Molybdenum disulfide (MoS₂) has been considered a promising anode material for sodium ion batteries (SIBs) because of its relatively high theoretical capacity and 2D-layered structure. However, the intrinsically low electronic conductivity of MoS₂ and its severe volume change during battery operation lead to poor rate capability and cyclability. In this study, nitrogen self-doped MoS₂/carbon spheres (denoted as N-MoS₂/C) were easily synthesized through a facile naturally occurring acid-catalyzed method, which takes advantage of the self-doping effect of thioacetamide as a sulfur as well as nitrogen co-source and the self-polymerization property of furfural as a carbon source. The enlarged interlayer and defect-containing N-MoS₂/C provides not only sufficient active sites to diffuse electrons and sodium ions but also a buffer structure, which can accommodate volume change during sodiation/desodiation. The unique structure of N-MoS₂/C demonstrates remarkable electrochemical performances, such as high rate capability (charge capacity of 387.9 mAh g^-1 at 10 C-rate), superior cyclability (capacity retention of 78 % over 200 cycles at 0.2 C-rate), and high-rate cycling (capacity retention of over 96 % even after 100 cycles at 1, 2, and 5 C-rate).

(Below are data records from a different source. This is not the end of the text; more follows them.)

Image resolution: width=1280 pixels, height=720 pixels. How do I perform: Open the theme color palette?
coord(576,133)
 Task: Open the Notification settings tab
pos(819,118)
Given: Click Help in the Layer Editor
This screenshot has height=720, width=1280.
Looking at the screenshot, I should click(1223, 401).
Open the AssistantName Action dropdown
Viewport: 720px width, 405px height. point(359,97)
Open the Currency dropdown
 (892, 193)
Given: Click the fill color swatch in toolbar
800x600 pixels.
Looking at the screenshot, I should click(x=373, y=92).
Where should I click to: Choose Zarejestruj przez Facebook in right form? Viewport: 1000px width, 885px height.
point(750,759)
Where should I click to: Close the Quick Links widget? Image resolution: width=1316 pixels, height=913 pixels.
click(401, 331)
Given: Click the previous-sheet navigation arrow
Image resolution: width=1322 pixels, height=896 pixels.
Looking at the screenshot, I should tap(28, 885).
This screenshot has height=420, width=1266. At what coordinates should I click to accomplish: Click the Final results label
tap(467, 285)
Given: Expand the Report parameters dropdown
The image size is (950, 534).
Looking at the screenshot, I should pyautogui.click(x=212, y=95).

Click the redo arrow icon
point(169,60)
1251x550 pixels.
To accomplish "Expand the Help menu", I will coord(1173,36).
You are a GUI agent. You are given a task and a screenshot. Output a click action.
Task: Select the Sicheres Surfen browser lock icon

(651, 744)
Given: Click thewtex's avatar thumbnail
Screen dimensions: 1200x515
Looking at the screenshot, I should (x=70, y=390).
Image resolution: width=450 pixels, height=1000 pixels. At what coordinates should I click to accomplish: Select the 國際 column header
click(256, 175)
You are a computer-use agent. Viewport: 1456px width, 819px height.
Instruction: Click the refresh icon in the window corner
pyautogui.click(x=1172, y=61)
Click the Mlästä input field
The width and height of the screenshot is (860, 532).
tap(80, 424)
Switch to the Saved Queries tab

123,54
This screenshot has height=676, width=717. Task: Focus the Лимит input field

由于其较高的理论容量和2D层结构，二硫化钼（MoS ₂）被认为是钠离子电池（SIB）的有希望的阳极材料。然而，MoS ₂本质上较低的电子电导率及其在电池运行期间的剧烈体积变化导致差的速率能力和循环性。在这项研究中，氮的自掺杂MoS ₂ /碳球（表示为N-MoS ₂ / C）可以通过一种简便的天然酸催化方法轻松合成，该方法利用了硫代乙酰胺作为硫的自掺杂作用。以及氮共源和糠醛作为碳源的自聚合性能。扩大的中间层和含缺陷的N-MoS₂ / C不仅提供了足够的活性位点来扩散电子和钠离子，而且还提供了缓冲结构，可以适应在增盐/脱盐过程中的体积变化。N-MoS ₂ / C的独特结构显示出卓越的电化学性能，例如高倍率容量（在10 C速率下的充电容量为387.9 mAh g ^-1），出色的循环性（0.2 C下200个循环的容量保持率为78％）速率）和高速率循环（即使在1、2和5 C速率下进行100次循环后，容量保持率仍超过96％）。